Updated Sunday morning
There is some press comment today on the draft baptismal texts published yesterday.
Reports say that “sin” removed in the original trial in January has now been reinstated, and that the response from parishes trialling the texts was positive, with more than 90 per cent saying the congregation had been “more engaged” with the new liturgy and there was praise for its “unchurchy” language.
The Times: Sin makes return in revamped baptism
The Daily Telegraph: ‘Sin’ is back but ‘the Devil’ optional in new Church of England baptism service
The Guardian: No devil in detail of Church of England’s new baptism service
The Daily Mail: Church puts the ‘sin’ back into traditional baptism services
Sunday update: Tim Stanley blogs for the Telegraph Hey, Church of England: if you want to become a Christian, you have to renounce the Devil — an article that contains numerous errors of fact, but which does represent the Church’s dilemma.
(Some of these reports are behind paywalls.)
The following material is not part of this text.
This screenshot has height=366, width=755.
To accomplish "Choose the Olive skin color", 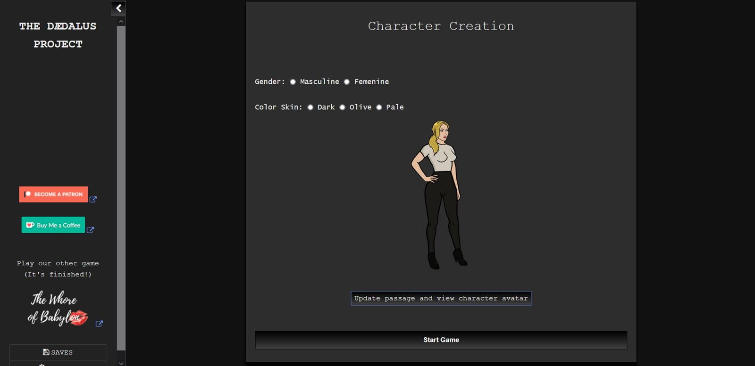I will point(342,107).
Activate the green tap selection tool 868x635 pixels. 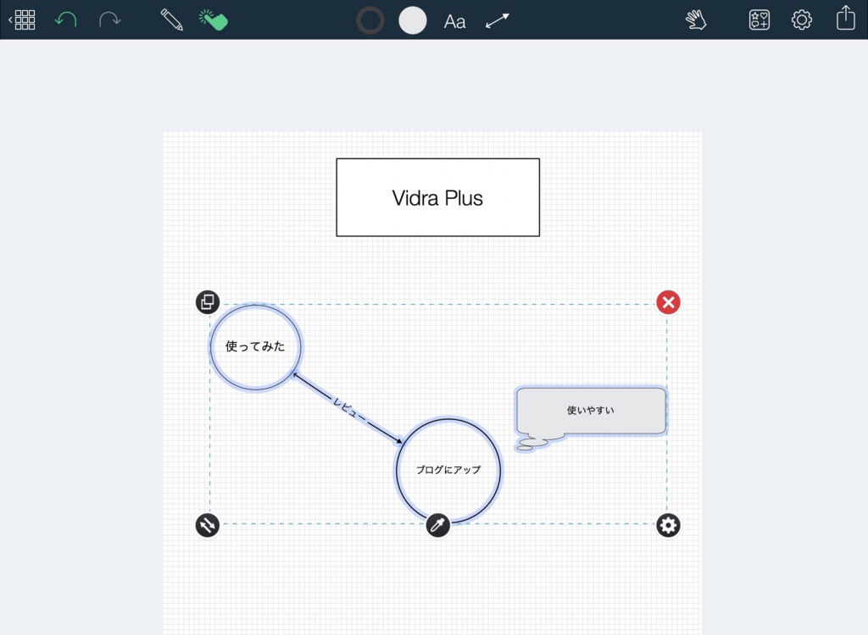213,20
I confess to being rather uninspired by this baptismal rite revision. Angela Tilby’s involvement is cause for confidence in the quality of the material; but is tinkering with the text really going to make all that much difference? If you are not a church family, if the language and symbolism of the Christian faith in general, and baptism in particular, is alien to you, then it is going to be difficult. Full stop. This all originated with clergy who felt ill at ease using the 1997 texts because they were not ‘accessible.’ This is followed by a request to make them ‘easier’; but the demands and calling of baptism remain (although I think any intelligent approach to these texts should be read in tandem with Angela Tilby’s excellent essay in the David Stancliffe festschrift which highlights how we have sleepwalked into a doctrinal fudge over baptism).
Of greater need (and urgency) is theologically literate clergy, who are au fait with the assumptions which underpin the texts, and can bring a measure of imagination and insight to bear in the way the whole rite is celebrated and enacted. In the final analysis, changing the words is not necessarily going to enable the rite to ‘speak’ more effectively – and what’s wrong with a liturgy that doesn’t reveal all its treasures on first encounter?
I don’t really value giving ‘The Devil’ any oxygen of publicity, and I think baptism services should help families and communities affirm the good, so an affirmation to resist sin should be enough, with the focus on the positives of Christian love and grace, and the focus on Jesus’s baptismal example in life and death and resurrection.
The key to baptism is the primary (and preceding and eternal) faithfulness and givenness of God.
That givenness is made to all, and so the liturgy and sacrament needs to welcome all, and to me that implies the liturgy being accessible to all.
That’s not to say that the language needs to be cold or robotic: the numinous otherness of God also invites expression, and language can participate in that.
Sacrament is the work of grace in process.
People’s lived experience and understanding of it may evolve in a journey.